Building an Eco-column as a Classroom Project
In previous articles we examined how to begin a unit on ecosystems. Once you get started there is no better time to have your class begin making their own eco-columns. I learned of this model from a great hands-on unit offered by Carolina Biological, a company that provides science unit kits to elementary schools. So, from them to me to you.
Materials & Preparation
In the beginning of the year you'll want to request donations of two liter soda bottles. You'll need three for every pair of students.

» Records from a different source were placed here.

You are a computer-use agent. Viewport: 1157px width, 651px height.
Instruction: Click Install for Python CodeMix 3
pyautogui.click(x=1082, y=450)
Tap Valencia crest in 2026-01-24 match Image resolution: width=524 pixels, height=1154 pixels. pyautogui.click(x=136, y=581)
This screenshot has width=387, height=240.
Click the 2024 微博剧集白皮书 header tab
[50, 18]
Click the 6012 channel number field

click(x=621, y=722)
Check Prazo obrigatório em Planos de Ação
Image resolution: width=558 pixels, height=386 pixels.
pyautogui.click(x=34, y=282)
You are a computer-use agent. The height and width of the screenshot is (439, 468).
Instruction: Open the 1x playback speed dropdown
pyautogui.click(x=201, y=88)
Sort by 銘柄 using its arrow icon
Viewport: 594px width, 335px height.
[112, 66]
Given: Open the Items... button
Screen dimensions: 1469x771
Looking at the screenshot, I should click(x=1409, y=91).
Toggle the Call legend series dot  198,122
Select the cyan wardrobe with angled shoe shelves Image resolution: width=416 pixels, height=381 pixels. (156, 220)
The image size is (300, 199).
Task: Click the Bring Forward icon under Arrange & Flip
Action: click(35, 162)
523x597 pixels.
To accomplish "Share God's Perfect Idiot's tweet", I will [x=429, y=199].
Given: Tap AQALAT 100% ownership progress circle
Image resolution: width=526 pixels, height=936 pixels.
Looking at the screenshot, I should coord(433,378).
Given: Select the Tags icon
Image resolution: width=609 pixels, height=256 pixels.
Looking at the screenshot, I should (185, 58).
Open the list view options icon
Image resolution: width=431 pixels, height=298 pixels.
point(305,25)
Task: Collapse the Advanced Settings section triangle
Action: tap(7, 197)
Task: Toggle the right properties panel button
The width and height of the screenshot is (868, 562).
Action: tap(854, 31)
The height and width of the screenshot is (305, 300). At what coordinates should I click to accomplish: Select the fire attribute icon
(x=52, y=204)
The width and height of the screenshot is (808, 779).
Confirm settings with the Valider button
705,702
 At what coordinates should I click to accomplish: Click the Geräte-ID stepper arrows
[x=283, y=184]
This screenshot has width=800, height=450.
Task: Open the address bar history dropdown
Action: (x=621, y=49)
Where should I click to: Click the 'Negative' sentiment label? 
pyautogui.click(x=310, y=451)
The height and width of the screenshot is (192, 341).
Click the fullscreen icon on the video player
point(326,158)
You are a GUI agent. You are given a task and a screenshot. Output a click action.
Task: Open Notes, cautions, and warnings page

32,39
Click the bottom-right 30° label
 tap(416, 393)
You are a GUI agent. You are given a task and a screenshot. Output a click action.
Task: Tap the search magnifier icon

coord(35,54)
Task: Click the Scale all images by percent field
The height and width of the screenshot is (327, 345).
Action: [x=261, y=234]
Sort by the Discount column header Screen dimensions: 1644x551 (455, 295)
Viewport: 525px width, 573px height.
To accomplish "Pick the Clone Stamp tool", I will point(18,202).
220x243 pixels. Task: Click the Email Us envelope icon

Start by cutting off the top and bottom of one of the soda bottles so that you have a cylinder. On the second bottle cut off the bottom, and on the third bottle, cut off the top. Now, attach the cylinder of bottle one to bottle three. Tip bottle two upside down so that it rests inside of the cylinder, also known as the connector. If done correctly the column should stand upright. The bottom of the eco-column will be used as an aquarium and the top will be used to plant seeds.
Setting It Up
Above you see can get an idea of what the finished column looks like. On top we put a small piece of mesh screening down first followed by some aquarium stones. On top of this we add our soil and finally plant the seeds in four quadrants that we mark with Sharpie pen around the bottle: mustard seed in one section, grass seed in a second section, and alfalfa seeds in the third. In the fourth section we collect our own debris from outside (small pine cones, leaves, sticks) and add that to the mix. They eventually learn that dead things are important to an ecosystem.
For a couple of weeks let the children observe the growth of the terrarium, making notes on how they set it up and changes that they notice on a daily basis. Encourage them to sketch and use a hand lens to get close views of what is happening. Model a good journal response for them and discuss with them what makes it a good response.
There are various methods of building an eco-column. To build an aquarium in the second section, carefully remove the top which is where your plants are now growing. Add a layer of sand or gravel to the middle part about an inch thick. Next add a water plant and fill container with water. Allow the water to come to room temperature before adding some small fish or other aquatic animals such as snails. Have your students make observations over the next few days.
This article contains additional instructions to making an eco-column.
The aquarium component be set up after the terrarium is growing well. The point is that the aquarium life will help sustain the terrarium life and vice versa. The eco-column eventually becomes a microcosm of a larger ecosystem. I recommend you purchasing a kit to help in this process. As mentioned before, Carolina Biological is a good resource.